◆ **Task item**
From the first line to the last, write out the records below exactly as they appear.

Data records
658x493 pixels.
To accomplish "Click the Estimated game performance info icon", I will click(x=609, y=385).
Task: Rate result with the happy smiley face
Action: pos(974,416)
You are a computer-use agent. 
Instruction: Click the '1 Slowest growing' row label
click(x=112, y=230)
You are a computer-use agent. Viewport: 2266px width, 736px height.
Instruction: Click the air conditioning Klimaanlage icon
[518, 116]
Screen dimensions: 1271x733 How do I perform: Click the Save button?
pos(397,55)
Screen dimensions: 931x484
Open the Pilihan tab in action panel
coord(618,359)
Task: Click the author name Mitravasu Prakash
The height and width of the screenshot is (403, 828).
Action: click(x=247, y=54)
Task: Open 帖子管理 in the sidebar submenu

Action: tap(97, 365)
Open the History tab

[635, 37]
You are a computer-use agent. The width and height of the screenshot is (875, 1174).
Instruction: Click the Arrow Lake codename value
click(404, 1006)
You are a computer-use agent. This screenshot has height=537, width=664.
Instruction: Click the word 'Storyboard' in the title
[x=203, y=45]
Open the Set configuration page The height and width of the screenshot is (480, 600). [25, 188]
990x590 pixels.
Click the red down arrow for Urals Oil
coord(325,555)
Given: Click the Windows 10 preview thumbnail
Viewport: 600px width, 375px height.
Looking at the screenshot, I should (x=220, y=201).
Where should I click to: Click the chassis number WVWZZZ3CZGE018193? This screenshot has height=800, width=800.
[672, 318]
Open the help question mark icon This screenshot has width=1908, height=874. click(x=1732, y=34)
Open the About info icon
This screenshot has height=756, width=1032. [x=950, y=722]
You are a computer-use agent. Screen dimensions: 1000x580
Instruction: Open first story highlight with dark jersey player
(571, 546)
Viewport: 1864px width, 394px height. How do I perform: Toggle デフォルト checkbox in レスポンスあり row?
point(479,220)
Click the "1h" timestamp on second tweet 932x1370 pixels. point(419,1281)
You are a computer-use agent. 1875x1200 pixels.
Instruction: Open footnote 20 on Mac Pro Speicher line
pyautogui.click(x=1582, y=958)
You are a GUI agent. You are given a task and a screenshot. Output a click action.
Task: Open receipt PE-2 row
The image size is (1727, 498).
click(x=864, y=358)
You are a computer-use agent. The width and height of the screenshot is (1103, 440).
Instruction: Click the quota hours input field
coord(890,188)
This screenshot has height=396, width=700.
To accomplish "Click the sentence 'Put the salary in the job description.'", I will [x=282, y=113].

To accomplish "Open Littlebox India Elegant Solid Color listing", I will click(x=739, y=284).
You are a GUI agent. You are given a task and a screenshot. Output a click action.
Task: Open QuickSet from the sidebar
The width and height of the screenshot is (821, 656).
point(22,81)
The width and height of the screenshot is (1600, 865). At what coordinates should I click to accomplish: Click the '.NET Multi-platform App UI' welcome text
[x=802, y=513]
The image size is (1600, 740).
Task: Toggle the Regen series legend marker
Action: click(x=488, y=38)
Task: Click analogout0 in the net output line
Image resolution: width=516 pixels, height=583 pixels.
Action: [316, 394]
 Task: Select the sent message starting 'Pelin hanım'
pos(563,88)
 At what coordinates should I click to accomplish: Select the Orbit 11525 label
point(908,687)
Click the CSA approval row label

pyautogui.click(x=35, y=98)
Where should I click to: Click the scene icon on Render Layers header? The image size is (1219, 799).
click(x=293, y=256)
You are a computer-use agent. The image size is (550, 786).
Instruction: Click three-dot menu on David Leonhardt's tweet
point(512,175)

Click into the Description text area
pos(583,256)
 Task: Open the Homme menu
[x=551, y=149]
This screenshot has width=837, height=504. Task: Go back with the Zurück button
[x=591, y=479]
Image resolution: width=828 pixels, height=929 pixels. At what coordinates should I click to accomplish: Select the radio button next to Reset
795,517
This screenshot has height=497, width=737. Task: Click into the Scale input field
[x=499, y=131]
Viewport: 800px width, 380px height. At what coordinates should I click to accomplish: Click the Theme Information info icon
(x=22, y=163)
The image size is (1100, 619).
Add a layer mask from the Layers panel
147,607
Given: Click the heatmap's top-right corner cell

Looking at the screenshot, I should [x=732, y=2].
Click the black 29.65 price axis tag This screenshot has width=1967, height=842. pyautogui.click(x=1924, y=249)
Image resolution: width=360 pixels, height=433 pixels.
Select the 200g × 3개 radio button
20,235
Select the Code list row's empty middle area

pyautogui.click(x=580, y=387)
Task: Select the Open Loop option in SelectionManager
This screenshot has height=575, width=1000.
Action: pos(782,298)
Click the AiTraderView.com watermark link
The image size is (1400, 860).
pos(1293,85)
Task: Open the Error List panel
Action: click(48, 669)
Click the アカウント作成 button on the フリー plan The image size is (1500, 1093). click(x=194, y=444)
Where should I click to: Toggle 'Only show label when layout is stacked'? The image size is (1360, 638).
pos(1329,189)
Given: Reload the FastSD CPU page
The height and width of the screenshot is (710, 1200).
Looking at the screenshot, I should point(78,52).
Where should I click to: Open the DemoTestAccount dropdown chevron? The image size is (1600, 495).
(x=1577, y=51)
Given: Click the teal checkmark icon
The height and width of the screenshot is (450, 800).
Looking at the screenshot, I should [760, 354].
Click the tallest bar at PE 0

◆ **Answer box**
658x493 pixels.
To accomplish "Click the Estimated game performance info icon", I will click(x=609, y=385).
Task: Rate result with the happy smiley face
Action: pos(974,416)
You are a computer-use agent. 
Instruction: Click the '1 Slowest growing' row label
click(x=112, y=230)
You are a computer-use agent. Viewport: 2266px width, 736px height.
Instruction: Click the air conditioning Klimaanlage icon
[518, 116]
Screen dimensions: 1271x733 How do I perform: Click the Save button?
pos(397,55)
Screen dimensions: 931x484
Open the Pilihan tab in action panel
coord(618,359)
Task: Click the author name Mitravasu Prakash
The height and width of the screenshot is (403, 828).
Action: click(x=247, y=54)
Task: Open 帖子管理 in the sidebar submenu

Action: tap(97, 365)
Open the History tab

[635, 37]
You are a computer-use agent. The width and height of the screenshot is (875, 1174).
Instruction: Click the Arrow Lake codename value
click(404, 1006)
You are a computer-use agent. This screenshot has height=537, width=664.
Instruction: Click the word 'Storyboard' in the title
[x=203, y=45]
Open the Set configuration page The height and width of the screenshot is (480, 600). [25, 188]
990x590 pixels.
Click the red down arrow for Urals Oil
coord(325,555)
Given: Click the Windows 10 preview thumbnail
Viewport: 600px width, 375px height.
Looking at the screenshot, I should (x=220, y=201).
Where should I click to: Click the chassis number WVWZZZ3CZGE018193? This screenshot has height=800, width=800.
[672, 318]
Open the help question mark icon This screenshot has width=1908, height=874. click(x=1732, y=34)
Open the About info icon
This screenshot has height=756, width=1032. [x=950, y=722]
You are a computer-use agent. Screen dimensions: 1000x580
Instruction: Open first story highlight with dark jersey player
(571, 546)
Viewport: 1864px width, 394px height. How do I perform: Toggle デフォルト checkbox in レスポンスあり row?
point(479,220)
Click the "1h" timestamp on second tweet 932x1370 pixels. point(419,1281)
You are a computer-use agent. 1875x1200 pixels.
Instruction: Open footnote 20 on Mac Pro Speicher line
pyautogui.click(x=1582, y=958)
You are a GUI agent. You are given a task and a screenshot. Output a click action.
Task: Open receipt PE-2 row
The image size is (1727, 498).
click(x=864, y=358)
You are a computer-use agent. The width and height of the screenshot is (1103, 440).
Instruction: Click the quota hours input field
coord(890,188)
This screenshot has height=396, width=700.
To accomplish "Click the sentence 'Put the salary in the job description.'", I will [x=282, y=113].

To accomplish "Open Littlebox India Elegant Solid Color listing", I will click(x=739, y=284).
You are a GUI agent. You are given a task and a screenshot. Output a click action.
Task: Open QuickSet from the sidebar
The width and height of the screenshot is (821, 656).
point(22,81)
The width and height of the screenshot is (1600, 865). At what coordinates should I click to accomplish: Click the '.NET Multi-platform App UI' welcome text
[x=802, y=513]
The image size is (1600, 740).
Task: Toggle the Regen series legend marker
Action: click(x=488, y=38)
Task: Click analogout0 in the net output line
Image resolution: width=516 pixels, height=583 pixels.
Action: [316, 394]
 Task: Select the sent message starting 'Pelin hanım'
pos(563,88)
 At what coordinates should I click to accomplish: Select the Orbit 11525 label
point(908,687)
Click the CSA approval row label

pyautogui.click(x=35, y=98)
Where should I click to: Click the scene icon on Render Layers header? The image size is (1219, 799).
click(x=293, y=256)
You are a computer-use agent. The image size is (550, 786).
Instruction: Click three-dot menu on David Leonhardt's tweet
point(512,175)

Click into the Description text area
pos(583,256)
 Task: Open the Homme menu
[x=551, y=149]
This screenshot has width=837, height=504. Task: Go back with the Zurück button
[x=591, y=479]
Image resolution: width=828 pixels, height=929 pixels. At what coordinates should I click to accomplish: Select the radio button next to Reset
795,517
This screenshot has height=497, width=737. Task: Click into the Scale input field
[x=499, y=131]
Viewport: 800px width, 380px height. At what coordinates should I click to accomplish: Click the Theme Information info icon
(x=22, y=163)
The image size is (1100, 619).
Add a layer mask from the Layers panel
147,607
Given: Click the heatmap's top-right corner cell

Looking at the screenshot, I should [x=732, y=2].
Click the black 29.65 price axis tag This screenshot has width=1967, height=842. pyautogui.click(x=1924, y=249)
Image resolution: width=360 pixels, height=433 pixels.
Select the 200g × 3개 radio button
20,235
Select the Code list row's empty middle area

pyautogui.click(x=580, y=387)
Task: Select the Open Loop option in SelectionManager
This screenshot has height=575, width=1000.
Action: pos(782,298)
Click the AiTraderView.com watermark link
The image size is (1400, 860).
pos(1293,85)
Task: Open the Error List panel
Action: click(48, 669)
Click the アカウント作成 button on the フリー plan The image size is (1500, 1093). click(x=194, y=444)
Where should I click to: Toggle 'Only show label when layout is stacked'? The image size is (1360, 638).
pos(1329,189)
Given: Reload the FastSD CPU page
The height and width of the screenshot is (710, 1200).
Looking at the screenshot, I should point(78,52).
Where should I click to: Open the DemoTestAccount dropdown chevron? The image size is (1600, 495).
(x=1577, y=51)
Given: Click the teal checkmark icon
The height and width of the screenshot is (450, 800).
Looking at the screenshot, I should [760, 354].
Click the tallest bar at PE 0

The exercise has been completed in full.